Chronobiology and PK/PD Modeling in Anesthesia

 

Björn Lemmer

Institute of Pharmacology and Toxicology,

Ruprecht-Karls-University of Heidelberg, Germany

e-mail: bjoern.lemmer@urz.uni-heidelberg.de

 

Chronobiological Background: Circadian rhythms have been documented throughout the plant and animal kingdom at every level of eukariotic organization. Circadian rhythms by definition are endogenous in nature, driven by oscillators or clocks, and persist under free-running conditions. In various species (Drosophila melongaster, Neurospora, Mouse, Golden hamster) the genes control­ling circadian rhythms have been identi­fied (genes: per, frq, clock, tau). Recently, clock genes were identified even in human tissues such as the skin and the mucosa. In general, the endogenous clock in man does not exactly runs at a frequency of 24 hours but some­what slower. The rhythm in human body temperature which is timed by the biological clock has an about 25-hour period under free-running conditions i.e. without environmental time-cues or Zeit­gebers (Fig. 1; e.g. light, temperature). Zeitgebers entrain the circadian rhythm to a precise 24-hour period. Zeitgebers are necessary to entrain a living subject to a „normal“ period of 24 hours! Most important to note that endogenous biological rhythms are anticipatory in nature! Thus, rhythmi­city inherent to all living systems, allows them to adapt more easily and to better survive under changing environmental conditions during the 24 hours of a day as well as during varying conditions of the changing seasons.

 

 

 

 

 

 

 

 

 

 

 

 

 

 

Fig. 1. Input and Output Mechanisms of the Biological Clock

 

Chronokinetics - Chronodynamics: It is still a common paradigm in clinical phar­macology that pharmacokinetic para­meters as well as drug effects are conside­red not to be influenced by the time of day of drug administration. However, this paradigm can not be hold any longer since it is now well estab­lished that nearly all functions of the body, including those influencing phar­macokinetic parameters, display significant daily variations (Tab.1). In man the organization in time can also be seen in certain states of disease in which the onset and symptoms do not occur at random within 24 hours of a day, e.g. asthma attacks, symptoms and pain perception in coronary infarction and angina pectoris, pain perception in rheumatic disease and in osteoarthritis, postoperative pain and tooth pain.

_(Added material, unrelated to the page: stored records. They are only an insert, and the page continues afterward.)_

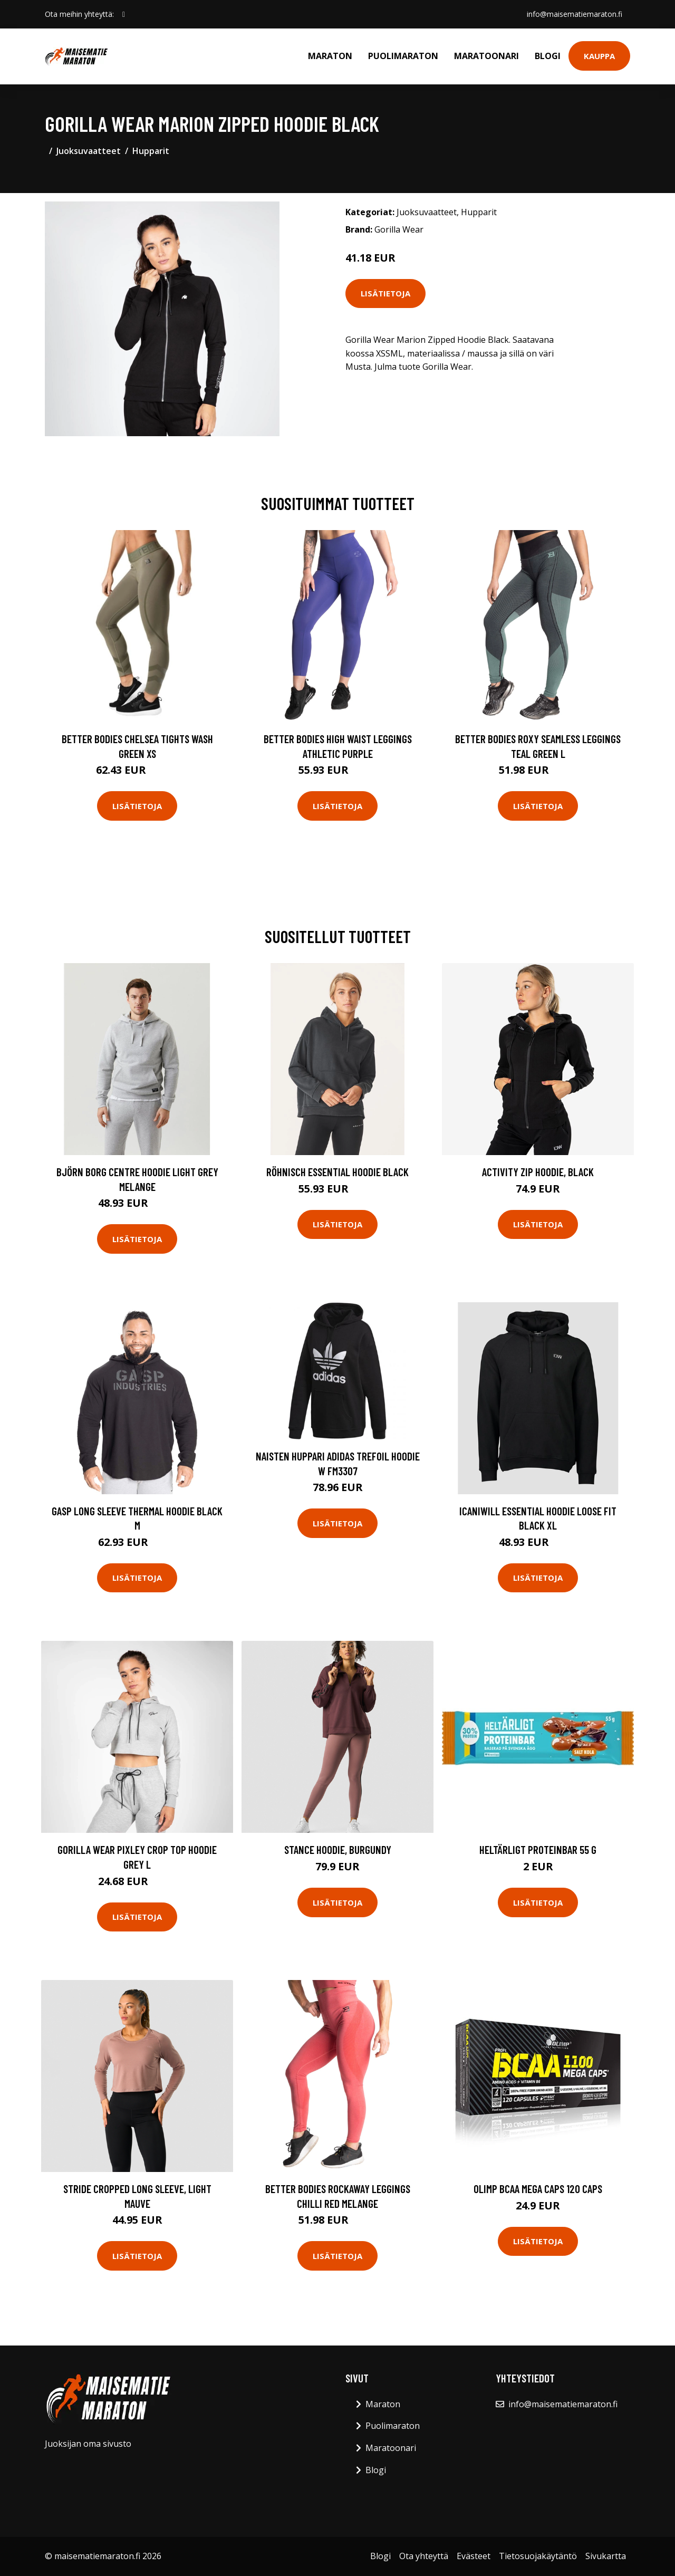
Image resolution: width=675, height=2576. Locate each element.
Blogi (548, 56)
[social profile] (123, 14)
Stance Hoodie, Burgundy (337, 1849)
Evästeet (473, 2556)
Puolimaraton (403, 56)
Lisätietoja (385, 293)
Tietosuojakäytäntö (538, 2556)
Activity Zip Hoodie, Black (538, 1171)
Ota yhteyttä (423, 2556)
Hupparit (150, 151)
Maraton (330, 56)
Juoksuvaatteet (88, 151)
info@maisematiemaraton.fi (574, 14)
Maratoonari (486, 56)
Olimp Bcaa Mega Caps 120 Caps (538, 2188)
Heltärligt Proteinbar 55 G (537, 1849)
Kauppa (599, 56)
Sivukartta (605, 2556)
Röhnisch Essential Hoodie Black (337, 1171)
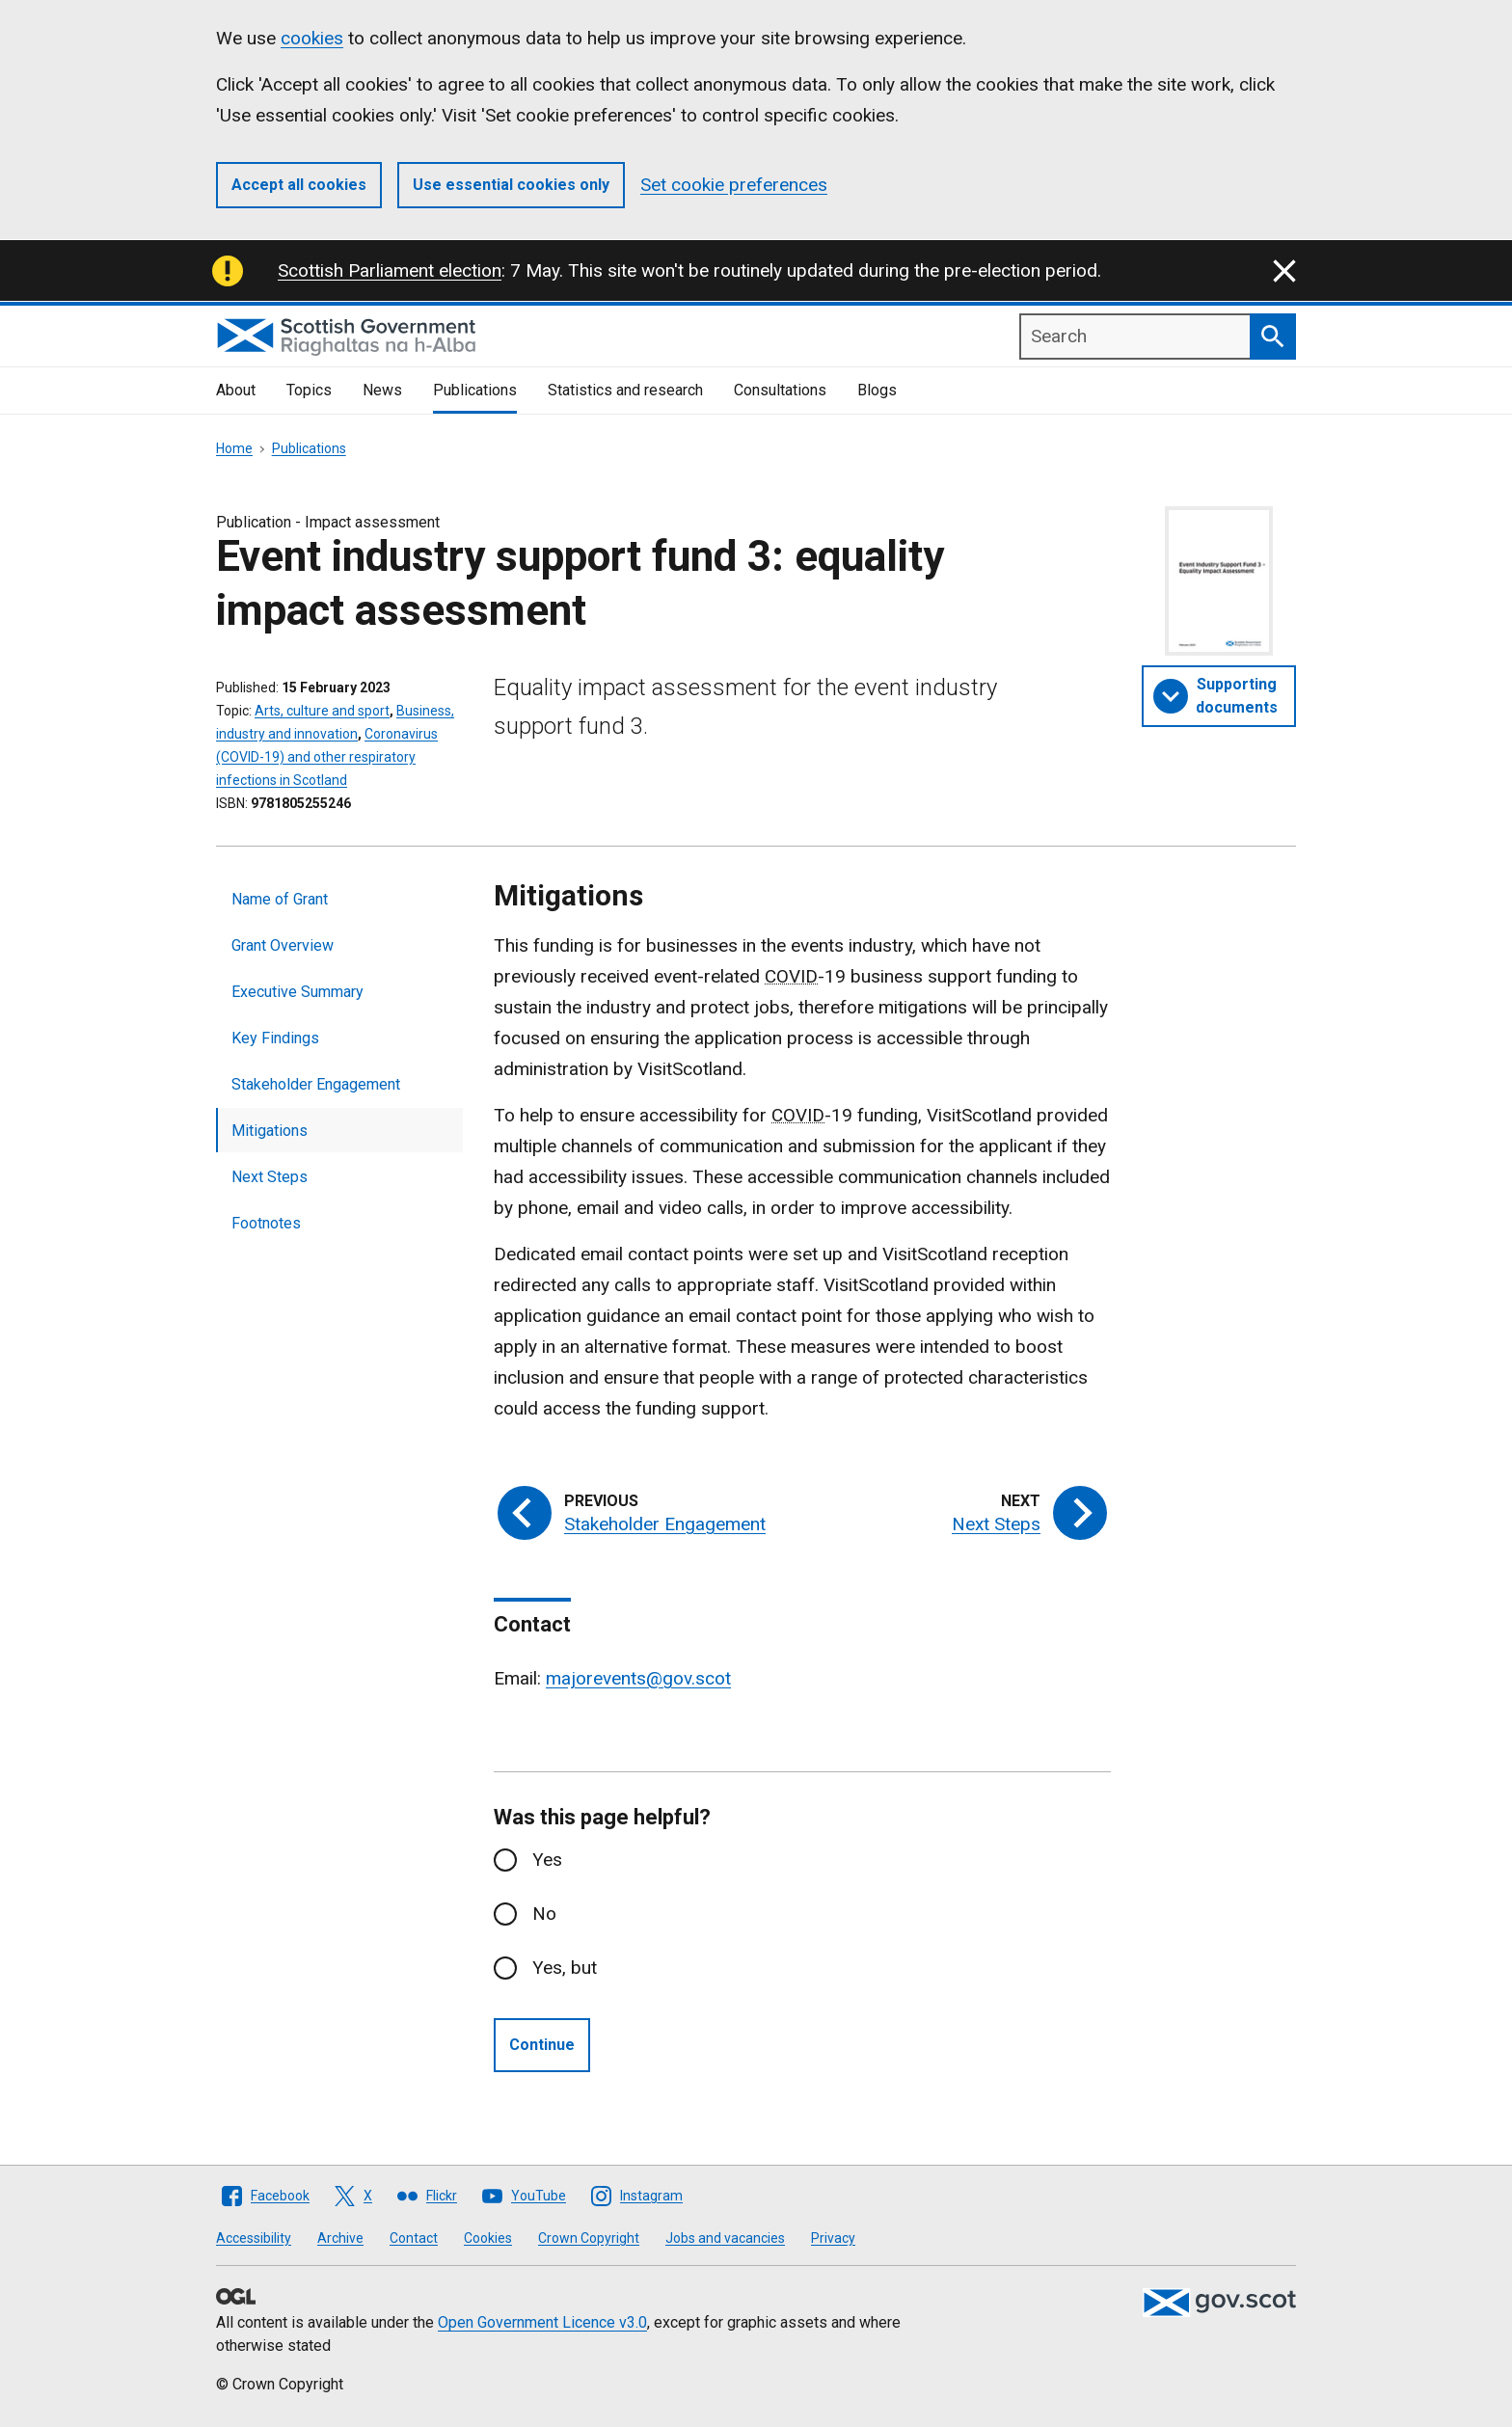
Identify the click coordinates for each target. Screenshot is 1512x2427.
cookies (312, 38)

There are data in experimental animals and in man demonstrating that drugs of different classes used for pain treatment – local anesthetics, NSAIDs, opioids, and placebo – cannot only display significant variations in their pharmacokinetis but also in the analgesic effects. In rodents, even the concentrations of endogenous opioids such as endorphins and enkephalins, were shown to be rhythmic.

 

Absorption, GI-tract	Distribution	Metabolism, liver	Excretion, kidney
perfusion, pH, acid secretion, motility, gastric emptying, rest-activity	perfusion, blood distribution, per. resistance, serum proteins/binding	perfusion, first-pass effect, (enzyme activity)	perfusion, plasma flow, filtration, excretion, pH, electrolytes

Tab. 1. Background for Chronopharmacokinetics

 

Having in mind the organization in time of living systems including man it is easy to conceive that not only must the right amount of the right substance be at the right place, but also this must occur at the right time. This is the more important when an organism or individual itself has to act or react in favorable biotic or environmental conditions which by themselves are highly periodic. Thus, it is easy to understand that exogenous compounds including drugs may differently challenge the individual depending on the time of exposition.

Conclusions: Over the last years numerous clinical studies in various disease entities including perception and treatment of pains have demonstrated that the pharmacokinetics and/or the effects of drugs can greatly depend on the time of day / circadian dosing time leading to a circadian phase-dependency in the dose response relationship. This can result in a dissociation between a drug's pharmacokinetic and pharmacodynamic profiles, PK/PD-modelling has to take into account this circadian phase dependency.